Digital Fictions: Storytelling in a Material World

Front Cover
Bloomsbury Academic, 2000 - Education - 227 pages

When researchers in computer-mediated communications discuss digital textuality, they rarely venture beyond the now commonplace notion that computer textuality embodies contemporary post-structuralist theories. Written for students and faculty of contemporary literature and composition theories, this book is the first to move from general to specific considerations. Advancing from general considerations of how computers are changing literacy, Digital Fictions moves on to a specific consideration of how computers are altering one particular set of literature practices: reading and writing fiction.

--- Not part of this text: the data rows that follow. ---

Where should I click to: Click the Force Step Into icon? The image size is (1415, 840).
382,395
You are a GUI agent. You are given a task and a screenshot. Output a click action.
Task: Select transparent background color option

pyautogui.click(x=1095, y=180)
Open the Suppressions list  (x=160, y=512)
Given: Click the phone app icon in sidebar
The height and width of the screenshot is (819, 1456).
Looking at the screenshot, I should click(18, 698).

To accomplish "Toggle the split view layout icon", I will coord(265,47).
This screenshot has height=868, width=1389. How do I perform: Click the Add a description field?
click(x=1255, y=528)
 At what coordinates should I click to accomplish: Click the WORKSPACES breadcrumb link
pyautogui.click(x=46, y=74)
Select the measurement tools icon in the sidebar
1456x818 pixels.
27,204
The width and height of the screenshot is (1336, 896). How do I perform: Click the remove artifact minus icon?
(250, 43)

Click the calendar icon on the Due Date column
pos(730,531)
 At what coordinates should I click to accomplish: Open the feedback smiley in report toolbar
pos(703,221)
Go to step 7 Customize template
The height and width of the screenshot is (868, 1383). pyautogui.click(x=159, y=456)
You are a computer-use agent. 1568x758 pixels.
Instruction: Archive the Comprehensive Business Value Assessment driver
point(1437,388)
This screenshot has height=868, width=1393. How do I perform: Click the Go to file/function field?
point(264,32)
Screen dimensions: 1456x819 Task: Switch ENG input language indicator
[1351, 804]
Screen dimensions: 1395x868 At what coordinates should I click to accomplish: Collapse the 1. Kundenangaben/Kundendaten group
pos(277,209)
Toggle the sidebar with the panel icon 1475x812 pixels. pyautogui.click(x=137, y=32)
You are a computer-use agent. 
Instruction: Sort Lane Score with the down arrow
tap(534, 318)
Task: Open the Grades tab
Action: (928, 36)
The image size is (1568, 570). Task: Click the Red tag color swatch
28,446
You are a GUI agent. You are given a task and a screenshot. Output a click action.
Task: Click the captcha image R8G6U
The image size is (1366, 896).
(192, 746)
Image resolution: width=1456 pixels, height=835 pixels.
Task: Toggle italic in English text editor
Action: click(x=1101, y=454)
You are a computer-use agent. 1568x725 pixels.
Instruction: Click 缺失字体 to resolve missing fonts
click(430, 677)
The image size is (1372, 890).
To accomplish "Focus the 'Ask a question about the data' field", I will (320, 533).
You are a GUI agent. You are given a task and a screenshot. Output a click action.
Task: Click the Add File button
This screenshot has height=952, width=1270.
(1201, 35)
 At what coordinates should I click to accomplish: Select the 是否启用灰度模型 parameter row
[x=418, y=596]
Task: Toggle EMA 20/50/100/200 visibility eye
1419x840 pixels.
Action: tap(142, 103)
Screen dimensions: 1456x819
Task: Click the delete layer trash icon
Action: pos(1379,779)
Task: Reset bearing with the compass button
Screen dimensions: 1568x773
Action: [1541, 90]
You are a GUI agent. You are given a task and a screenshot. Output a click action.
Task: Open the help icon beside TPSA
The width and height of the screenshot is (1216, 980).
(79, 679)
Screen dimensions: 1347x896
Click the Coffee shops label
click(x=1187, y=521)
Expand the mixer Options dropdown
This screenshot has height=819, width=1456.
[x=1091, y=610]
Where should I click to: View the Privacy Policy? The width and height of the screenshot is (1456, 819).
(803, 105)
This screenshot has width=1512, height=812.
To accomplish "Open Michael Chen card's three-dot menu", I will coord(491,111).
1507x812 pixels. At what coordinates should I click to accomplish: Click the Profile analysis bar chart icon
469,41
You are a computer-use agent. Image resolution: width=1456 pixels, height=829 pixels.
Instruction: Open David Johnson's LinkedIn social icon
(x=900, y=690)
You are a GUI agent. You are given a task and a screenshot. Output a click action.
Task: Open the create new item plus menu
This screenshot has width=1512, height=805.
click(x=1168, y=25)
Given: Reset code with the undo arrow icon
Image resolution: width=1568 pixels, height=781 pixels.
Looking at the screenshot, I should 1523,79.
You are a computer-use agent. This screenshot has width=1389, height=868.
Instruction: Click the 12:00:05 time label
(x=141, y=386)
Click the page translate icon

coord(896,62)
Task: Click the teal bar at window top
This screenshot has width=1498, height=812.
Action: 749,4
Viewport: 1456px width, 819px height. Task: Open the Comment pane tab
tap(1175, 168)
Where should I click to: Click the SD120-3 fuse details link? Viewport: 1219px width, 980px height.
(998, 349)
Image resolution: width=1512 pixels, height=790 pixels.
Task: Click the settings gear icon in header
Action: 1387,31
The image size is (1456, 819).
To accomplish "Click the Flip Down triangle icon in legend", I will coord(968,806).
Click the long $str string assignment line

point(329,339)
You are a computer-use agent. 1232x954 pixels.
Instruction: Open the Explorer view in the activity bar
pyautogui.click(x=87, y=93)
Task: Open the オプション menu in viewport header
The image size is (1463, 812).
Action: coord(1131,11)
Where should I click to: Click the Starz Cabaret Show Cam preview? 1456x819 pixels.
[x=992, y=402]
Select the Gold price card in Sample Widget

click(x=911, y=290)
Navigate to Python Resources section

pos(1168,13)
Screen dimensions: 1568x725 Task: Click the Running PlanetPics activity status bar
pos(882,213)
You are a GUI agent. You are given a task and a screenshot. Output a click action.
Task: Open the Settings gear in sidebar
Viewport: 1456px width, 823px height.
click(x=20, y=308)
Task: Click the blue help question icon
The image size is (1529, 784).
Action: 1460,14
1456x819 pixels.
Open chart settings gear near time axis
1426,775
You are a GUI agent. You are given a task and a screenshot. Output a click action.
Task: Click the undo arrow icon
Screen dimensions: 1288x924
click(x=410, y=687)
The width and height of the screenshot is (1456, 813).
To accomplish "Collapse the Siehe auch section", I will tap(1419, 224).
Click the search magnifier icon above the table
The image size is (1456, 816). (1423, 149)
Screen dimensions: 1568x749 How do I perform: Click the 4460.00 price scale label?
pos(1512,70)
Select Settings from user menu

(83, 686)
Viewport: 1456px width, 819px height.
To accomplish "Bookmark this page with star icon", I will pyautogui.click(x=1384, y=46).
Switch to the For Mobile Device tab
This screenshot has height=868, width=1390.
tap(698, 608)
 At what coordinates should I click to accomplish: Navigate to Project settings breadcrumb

Suffused through the sensibility of a creative writer, this book includes an historical overview of writing stories on computers. In addition, Sloane conducts interviews with the makers of hypertext fictions (including Stuart Moulthrop, Michael Joyce, and Carolyn Guyer) and offers close reading of digital fictions. Making careful analyses of the meaning-making activities of both readers and writers of this emerging genre, this work is embedded in a perspective both feminist and semiotic. Digital Fictions explores and distinguishes among four distinct iterations of text-based digital fictions; text adventures, Carnegie Mellon University Oz Project, hypertext fictions, and MUDs. Ultimately, Sloane revises the rhetorical triangle and proposes a new rhetorical theory, one that attends to the materials, processes, and locations of stories told on-line.

About the author (2000)

SARAH SLOANE is Associate Professor of English at Colorado State University, Fort Collins, where she teaches courses on the Writing, Rhetoric, and Culture emphasis of the English major. She has published essays about virtual worlds, the web, computers and rhetoric, and feminist theories of technologies. She has graduate degrees from the University of Massachusetts Amherst, Carnegie Mellon University and Ohio State University. Interdisciplinary by training and nature, she grows increasingly interested in visual cultures, Science Studies, cultural tudies, and ethnographies of technical communities.